TO DO =>
(A) Name every member other than tiking who posted in the diorama thread.
(B) Reproduce the part of the diorama thread that begins at the words "I think I am" and stops after the words "them a little.".

SELECTION =>

# "...around the corner" Version 2



## tiking (Jun 12, 2012)

This diorama is nothing new. That's because it is a smaller version of the first diorama I built some years ago, which I dismantled because of unsatisfactory reasons. But, I wanted to do a smaller version of the previous one, but was not sure how I wanted it. So here is that same diorama with exception of the US figures. I wanted the attention to be on the opposite side.

I think I am satisfied with this version, although, I am sure there will be others who preferred the latter diorama to this. But no worries. To each, his own. 1f642.png BTW, I still have not improved on my figure painting as the figures have been left the same as on the previous diorama. Simply have not enough time to fully concentrate on that. So, I only, repainted certain parts of the figures and weathered them a little.

I was hesitant in showing this diorama due to the figures not being up to standard. But I have been busy with other Sci-FI projects lately. Anyhow, I hope you all like this version 2, regardless of the first. Thanks for your support and pepping me on my journey towards improvement. Small note. I had done more weathering after these photos were taken on the building.


----------



## tiking (Jun 12, 2012)




----------



## John P (Sep 1, 1999)

Your work is always amazing!


----------



## tiking (Jun 12, 2012)

appreciate the support John.


----------



## Sgthawker (Apr 20, 2012)

Fantastic work yet again! Realism is just off the charts!


----------



## tiking (Jun 12, 2012)

Sgthawker said:


> Fantastic work yet again! Realism is just off the charts!


Thanks a lot.


----------



## Radiodugger (Sep 27, 2011)

What's amazing is, you can almost_ feel_ the anticipation and anxiety, even without _seeing their faces!_ Great job!

Doug


----------



## tiking (Jun 12, 2012)

Radiodugger said:


> What's amazing is, you can almost_ feel_ the anticipation and anxiety, even without _seeing their faces!_ Great job!
> 
> Doug


Thank you Doug.


----------



## Lummox (May 26, 2007)

You have an outstanding eye for scaling down reality. :thumbsup:


----------



## tiking (Jun 12, 2012)

Lummox said:


> You have an outstanding eye for scaling down reality. :thumbsup:


Thank you for looking. Appreciate your comment.


----------

DATA RECORDS =>
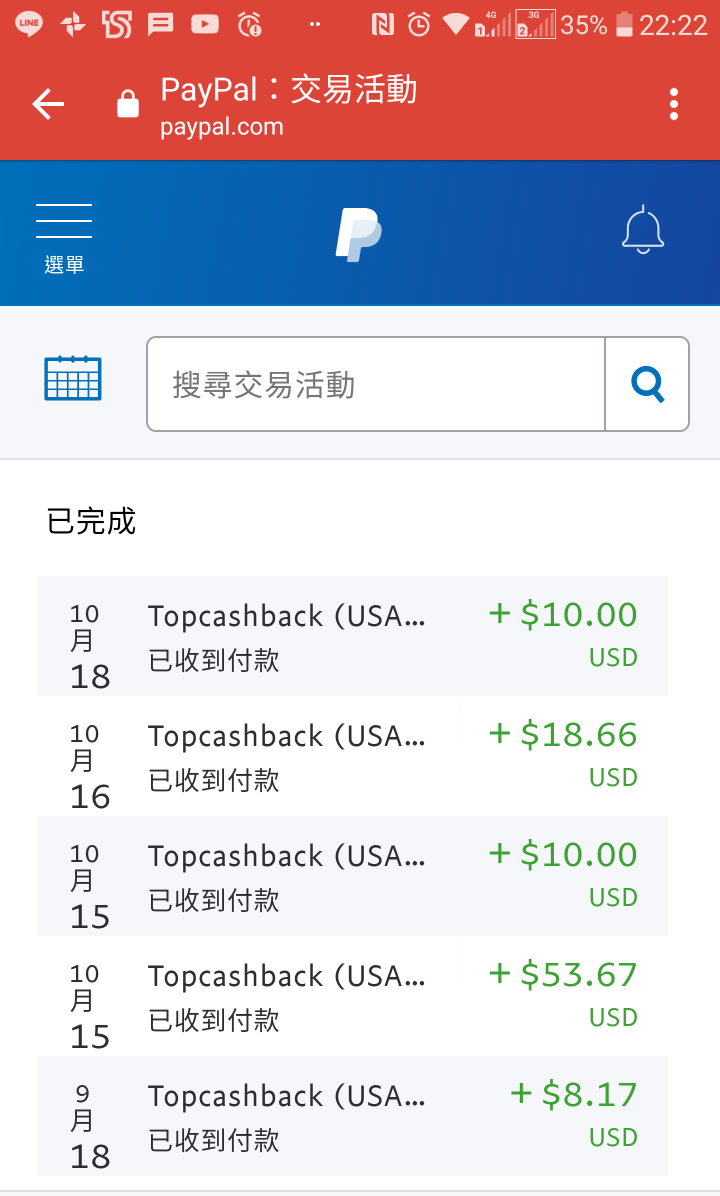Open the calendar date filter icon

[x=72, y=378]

--

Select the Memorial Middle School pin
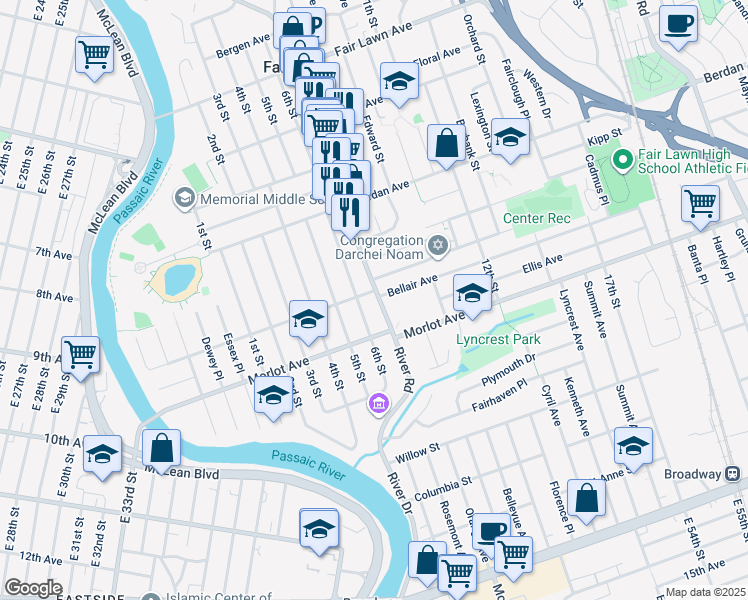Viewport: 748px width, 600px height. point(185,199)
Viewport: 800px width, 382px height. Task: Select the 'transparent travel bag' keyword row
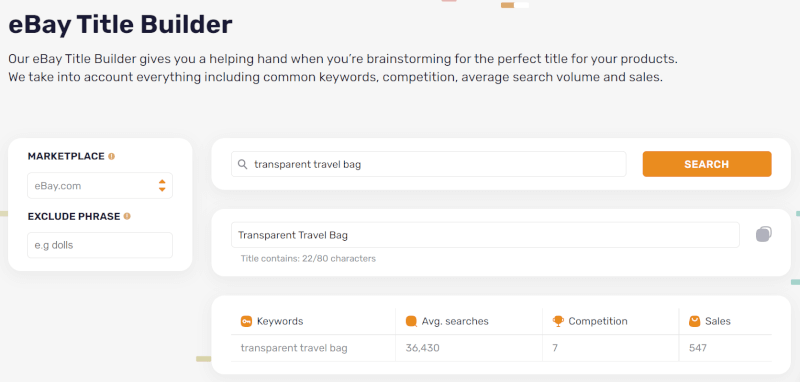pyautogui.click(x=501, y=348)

ANSWERS TO THE EXERCISE =>
(A) John P, Sgthawker, Radiodugger, Lummox

(B)
I think I am satisfied with this version, although, I am sure there will be others who preferred the latter diorama to this. But no worries. To each, his own. 1f642.png BTW, I still have not improved on my figure painting as the figures have been left the same as on the previous diorama. Simply have not enough time to fully concentrate on that. So, I only, repainted certain parts of the figures and weathered them a little.